§ **Provided passage**

While most teams playing at Cardines average attendance in the dozens or, at most, a few hundred per game, the Newport Gulls, since moving to Newport in 2001, have helped to bring the field back to its former glory days of the mid-20th century, attracting hundreds of fans every night. During the 2004 regular and playoff seasons alone, the Gulls attracted over 50,000 fans through just 26 home games, often with sellout crowds. Following the 2010 season, the Gulls set a team and NECBL record for regular season home attendance, totaling 45,683 after 21 games.

==Renovations==
Renovation work began in 2000 with funds from a matching $500,000 grant from the state Department of Environmental Management and the formation of the Friends of Cardines Field Foundation. In recent years, the grandstands, concession operation, and bathrooms have been renovated as part of the project, along with the addition of a state-of-the-art field lighting system. The winter of 2005 - 2006 saw the entire outfield and infield replaced among other improvements, including the addition of a fully functional drainage system and new outfield fence, all at the cost of an additional half million dollars.

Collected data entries

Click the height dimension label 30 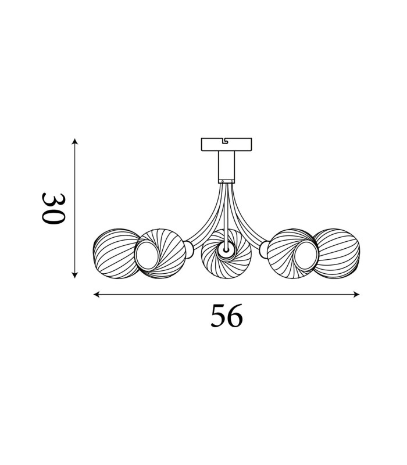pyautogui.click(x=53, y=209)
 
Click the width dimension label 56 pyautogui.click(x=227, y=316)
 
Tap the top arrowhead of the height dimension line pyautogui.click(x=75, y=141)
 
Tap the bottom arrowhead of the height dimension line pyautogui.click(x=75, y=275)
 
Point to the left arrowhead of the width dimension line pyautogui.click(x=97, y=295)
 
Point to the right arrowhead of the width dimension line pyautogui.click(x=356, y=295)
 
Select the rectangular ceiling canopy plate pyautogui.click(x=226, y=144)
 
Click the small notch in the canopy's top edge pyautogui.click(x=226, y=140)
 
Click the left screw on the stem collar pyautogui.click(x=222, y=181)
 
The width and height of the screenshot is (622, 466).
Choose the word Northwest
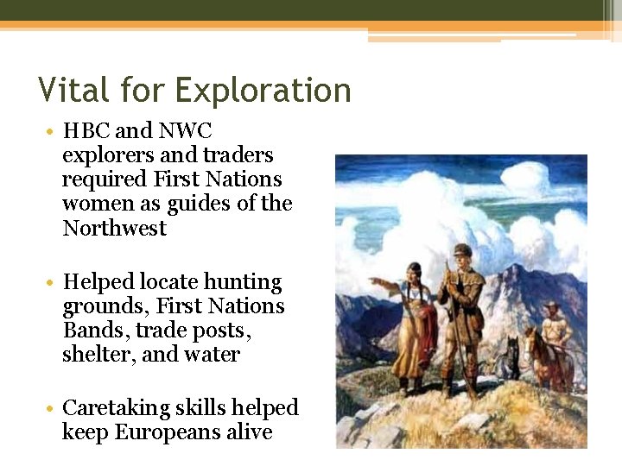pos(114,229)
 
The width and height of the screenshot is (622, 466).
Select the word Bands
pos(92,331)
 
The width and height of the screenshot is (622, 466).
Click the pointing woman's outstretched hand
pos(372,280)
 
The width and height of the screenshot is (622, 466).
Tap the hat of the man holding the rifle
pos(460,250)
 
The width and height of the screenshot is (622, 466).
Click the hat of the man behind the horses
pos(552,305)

* * *

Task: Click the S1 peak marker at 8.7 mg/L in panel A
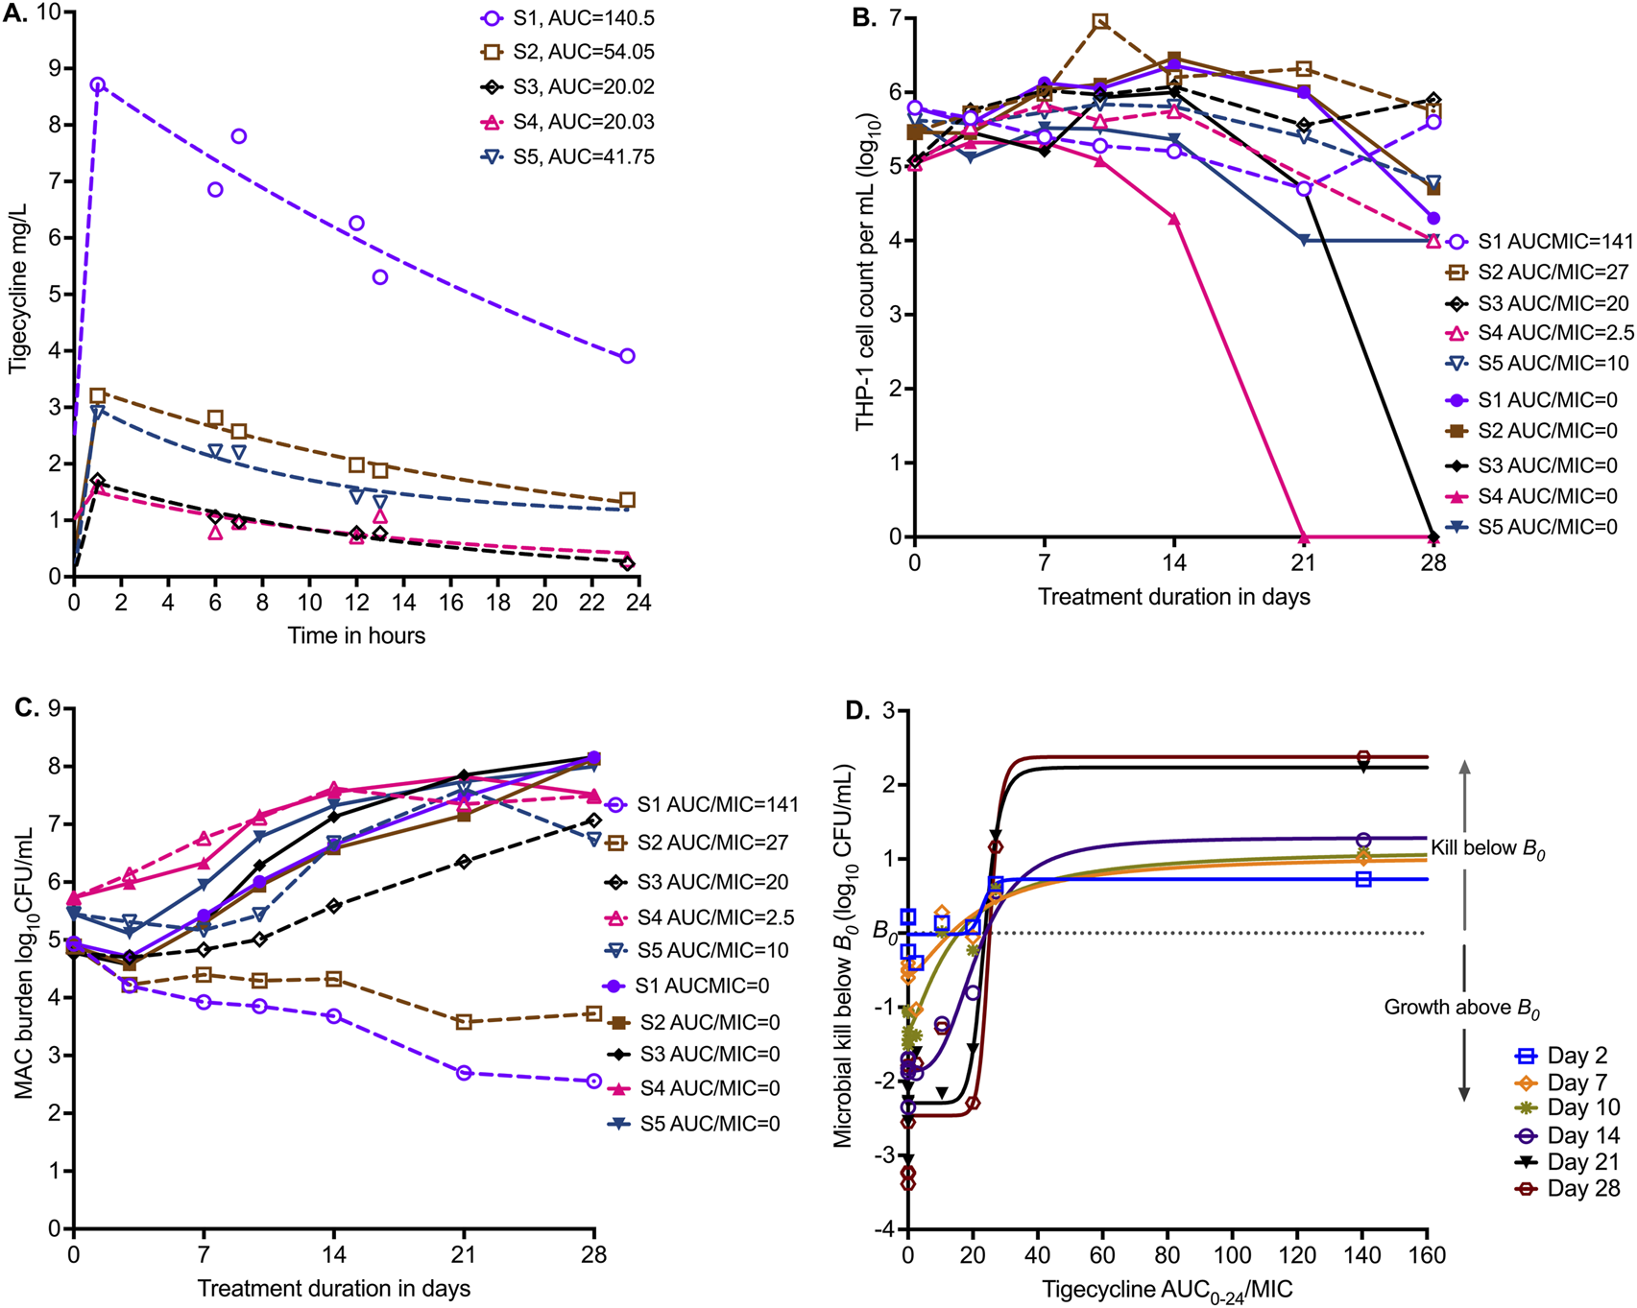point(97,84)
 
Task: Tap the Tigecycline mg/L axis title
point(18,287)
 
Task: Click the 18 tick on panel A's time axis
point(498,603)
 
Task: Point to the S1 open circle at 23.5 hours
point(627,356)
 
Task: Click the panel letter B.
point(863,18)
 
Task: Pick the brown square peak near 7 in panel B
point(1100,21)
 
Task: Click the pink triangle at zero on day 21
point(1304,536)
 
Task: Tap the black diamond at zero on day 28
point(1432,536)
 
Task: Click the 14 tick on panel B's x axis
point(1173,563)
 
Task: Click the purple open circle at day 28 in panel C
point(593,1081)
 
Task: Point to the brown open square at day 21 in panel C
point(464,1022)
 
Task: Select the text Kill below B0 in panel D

§ **About this exercise**
Proceed with the passage on Cardines Field, continuing it after its final sentence. The data have no connection to the passage on Cardines Field.

§ **Answer to the exercise**
The Newport Gulls also have necessitated the expansion of concession equipment, in addition to the renovation of a team office, storage rooms, souvenir stand, ticket booth, scoreboard, and public address system, much of which has been covered by the ongoing restoration project led by the city's Parks and Recreation Department, the Gulls former ownership, and Roger Williams University Professor Jeffery Staats. The most recent improvements have been to upgrade the stadium's broadcasting abilities, with the addition of high speed Internet and phone lines, camera positions, and a control room below the pressbox for use by the Tigers TV Crew, the volunteer production crew who work with the Gulls to produce games.

The park today has changed drastically in upkeep and appearance from that of the recent past. As early as a decade ago, some in the city of Newport had proposed for a then dilapidated Cardines Field to be demolished in order to expand parking in the cramped downtown area, a mere block in each direction from the waterfront to the West, commercial and tourist center to the South, and world-famous historical district to the East.

Future projects at Cardines include: concluding outfield fence replacement via a state grant, widening and lengthening of the hockey-style side-by-side dugouts, the additions of a locker room and an umpire's room, and further restoration of bleachers, framework, trim, and other facets. The removal of a large, rundown private warehouse which makes up the right field foul line has been discussed for some time, though no official plans have been announced.